Jay is considered an expert about swearing, with the bulk of his research at the Massachusetts College of Liberal Arts somehow connected to profanity. One thing he's sure of after 40 years of analysis is that language learning — including profanity — happens at home, not from watching television or movies.

“For something on TV to have an impact with you, it has to be something you’re already sensitive to. Otherwise it's like listening to a foreign language,” Jay said. “Newborns are very attentive to the emotional states of their caregivers. If you use emotional language around them (like profanity), they’ll pick up on it.”

Profanity's impact on people has been debated since cussing became taboo. And even today, science isn't much closer to indisputable proof. But not everyone is convinced profanity is harmless.

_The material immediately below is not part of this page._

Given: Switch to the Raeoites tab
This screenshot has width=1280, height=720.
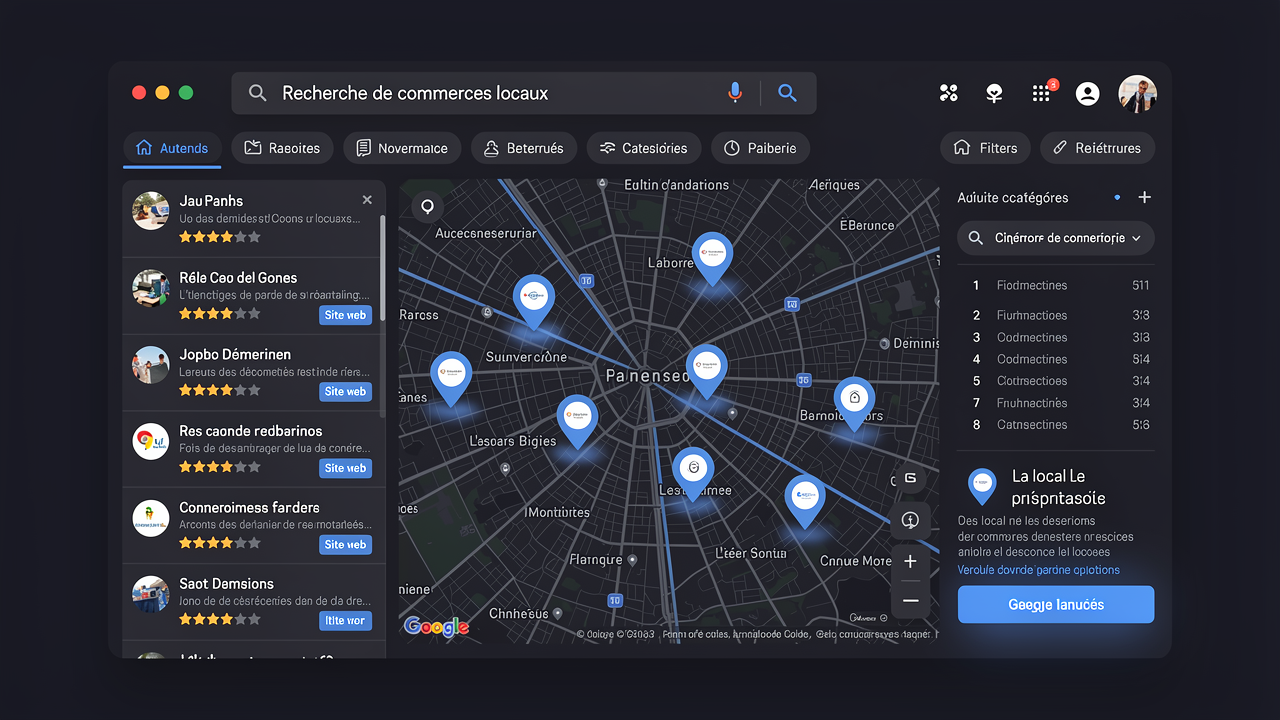Looking at the screenshot, I should (x=282, y=147).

One of those people is Neal Harmon, CEO of VidAngel, a newly launched website offering filtering services for popular television shows and movies. A YouTube ad for VidAngel sums up the company's stance like this: A family sitting down to watch a movie is shot with paintballs every time a swear word is uttered on-screen. “Every word has impact,” the video quips. “Protect yourself and your family.”

“There’s this chicken-and-egg thing that’s happening,” Harmon said. “It's not that easy to ask if society leads Hollywood or if Hollywood leads society. There's an interplay between what's happening in society and what's happening in the movies.”

Recently, VidAngel released an in-house study tracking profanity in movies from the first swear word on film (1939's “Gone With the Wind”) to 2013's “The Wolf of Wall Street,” which holds the record with 798 swearwords — an increase of 500 percent over 74 years. Whether the uptick of media profanity has an impact on kids has yet to be proven, but a study from Jay published in 2010 found that kids are swearing earlier and more often than the decade before.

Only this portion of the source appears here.